Why You Need A Scrap Pile
For anyone who has finished drafting a fiction or nonfiction project, you know that your work is far from over, because up next is the editing phase. This phase consists of everything from the big moves to the small ones. Developmental edits involve everything from adding, rearranging, or deleting lines, paragraphs, and/or scenes. Line editing revolves around sharpening up your prose one line at a time. Proofreading is the curtain call where you clean up any typos, missed punctuation, and so on.
The developmental editing phase is fun because you're constantly like, "Holy shit! I made this thing!", while simultaneously hating your life because you have to turn this Jackson Pollock-style work into Michelangelo’s Sistine Chapel. Yes, yes, both are art, but when it comes to a written work, you need things to be clear. Thus, the developmental editing phase involves a lot of adding, rearranging, and erasing. The adding and the rearranging usually come easily. It might drive you a bit mad because of the ripple effects of your creative decision, but for the most part, it's very similar to the drafting phase.
However, when it comes to deleting lines, paragraphs, and scenes, it feels like you've turned into a Sith lord completely consumed by the dark side and bent on hurling the galaxy into utter chaos and destruction. This is normal. It's hard to let go of the words we've labored on for days, months, or even years. We're emotionally attached and while many give the advice of taking emotion out of the equation, let's be honest: That's easier said than done and complete bullshit. Especially when you have a line or description that's a total banger.
But, for the sake of the work, there will be things you have to delete. The anxiety around deleting something though can be enormous for a number of reasons. One reason, I know I’ve experienced is the knowledge that there are certain lines I would never be able to recreate no matter how hard I tried. This is where the scrap pile comes in. This glorious dumpster fire contains all the lines, paragraphs, and pages from your latest writing project that didn’t make the final cut. Every time I start a project, I always create a scrap pile Word doc because even while I'm drafting I'll sometimes edit out parts of the draft and I don't want to lose something that might be worth working back in or pulled from when it's time to the editing phase. It's like a vault of all the good bad ideas I've had, along with the lines, descriptions, or scenes I really loved.

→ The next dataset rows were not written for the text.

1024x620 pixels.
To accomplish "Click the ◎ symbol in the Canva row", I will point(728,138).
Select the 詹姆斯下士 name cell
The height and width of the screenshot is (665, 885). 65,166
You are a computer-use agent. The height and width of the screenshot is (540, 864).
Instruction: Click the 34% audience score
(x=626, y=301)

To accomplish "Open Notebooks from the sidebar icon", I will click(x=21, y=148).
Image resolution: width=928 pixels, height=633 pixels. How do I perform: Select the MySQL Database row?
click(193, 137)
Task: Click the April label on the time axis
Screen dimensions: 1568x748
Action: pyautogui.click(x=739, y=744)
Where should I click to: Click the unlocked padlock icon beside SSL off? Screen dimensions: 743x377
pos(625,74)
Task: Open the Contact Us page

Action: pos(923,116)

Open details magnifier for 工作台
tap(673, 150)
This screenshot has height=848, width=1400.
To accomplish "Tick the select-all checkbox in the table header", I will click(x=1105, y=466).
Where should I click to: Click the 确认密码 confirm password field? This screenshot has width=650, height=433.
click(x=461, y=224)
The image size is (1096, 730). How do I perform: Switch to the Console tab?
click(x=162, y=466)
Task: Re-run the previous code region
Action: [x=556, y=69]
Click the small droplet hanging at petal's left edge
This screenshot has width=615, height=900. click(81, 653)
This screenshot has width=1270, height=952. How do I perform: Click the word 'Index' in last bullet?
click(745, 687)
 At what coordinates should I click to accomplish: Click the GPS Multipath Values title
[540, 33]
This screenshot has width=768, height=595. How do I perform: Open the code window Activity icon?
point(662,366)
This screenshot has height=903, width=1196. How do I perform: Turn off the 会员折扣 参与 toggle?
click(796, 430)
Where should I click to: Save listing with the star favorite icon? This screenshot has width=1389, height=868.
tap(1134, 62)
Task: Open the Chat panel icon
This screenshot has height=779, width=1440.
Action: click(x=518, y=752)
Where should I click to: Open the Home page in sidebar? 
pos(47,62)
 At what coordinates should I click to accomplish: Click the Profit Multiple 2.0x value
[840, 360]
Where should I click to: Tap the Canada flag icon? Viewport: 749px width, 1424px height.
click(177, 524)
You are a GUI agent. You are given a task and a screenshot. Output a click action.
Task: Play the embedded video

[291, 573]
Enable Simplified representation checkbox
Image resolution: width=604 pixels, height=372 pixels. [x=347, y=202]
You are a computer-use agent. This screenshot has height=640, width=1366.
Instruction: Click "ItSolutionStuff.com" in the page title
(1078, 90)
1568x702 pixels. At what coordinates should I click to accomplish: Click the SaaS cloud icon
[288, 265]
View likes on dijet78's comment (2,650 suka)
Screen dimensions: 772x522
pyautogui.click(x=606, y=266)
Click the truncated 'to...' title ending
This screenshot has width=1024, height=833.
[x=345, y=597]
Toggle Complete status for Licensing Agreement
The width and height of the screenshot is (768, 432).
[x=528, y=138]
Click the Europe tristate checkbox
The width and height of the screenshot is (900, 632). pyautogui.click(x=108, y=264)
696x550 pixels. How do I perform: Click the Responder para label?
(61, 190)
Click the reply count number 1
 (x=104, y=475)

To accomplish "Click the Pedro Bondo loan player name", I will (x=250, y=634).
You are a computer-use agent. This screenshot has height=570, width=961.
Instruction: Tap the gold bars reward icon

So, although editing your draft will be tough, the scrap pile makes things a little easier. Just because the scrap didn't make the final cut doesn't mean it isn’t good or can’t be used on a different project. The scrap pile allows you to avoid having to delete your words and lose them completely, giving you the emotional bandwidth to make effective creative decisions as you work through the editing phase of your project.